Antes de apresentar o Carlinhos para a turma, Carolina pediu:


— Me faz um favor?
—O quê?
— Você não vai ficar chateado?
—O que é?
— Não fala tão certo?
— Como assim?
— Você fala certo demais. Fica esquisito.
—Por quê?
— É que a turma repara. Sei lá, parece…
— Soberba?
— Olha aí, ‘soberba’. Se você falar ‘soberba’ ninguém vai saber o que é. Não fala
‘soberba’. Nem ‘todavia’. Nem ‘outrossim’. E cuidado com os pronomes.
— Os pronomes? Não posso usá-los corretamente?

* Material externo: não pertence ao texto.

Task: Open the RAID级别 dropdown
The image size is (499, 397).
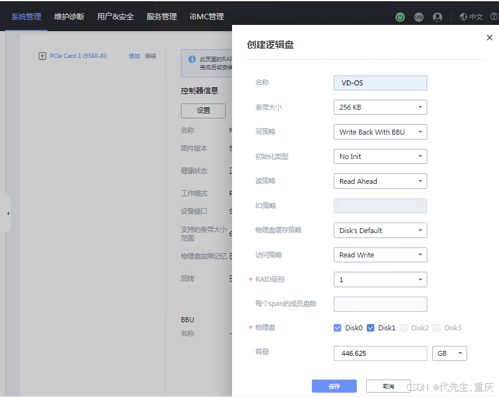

— Está vendo? Usar eles. Usar eles!
O Carlinhos ficou tão chateado que, junto com a turma, não falou nem certo nem
errado. Não falou nada. Até comentaram:
— O Carol, teu namorado é mudo?
Ele ia dizer ‘Não, é que, falando, sentir-me-ia vexado’, mas se conteve a tempo.
Depois, quando estavam sozinhos, a Carolina agradeceu, com aquela voz que ele
gostava:
— Comigo você pode botar os pronomes onde quiser, Carlinhos.
Aquela voz de cobertura de caramelo.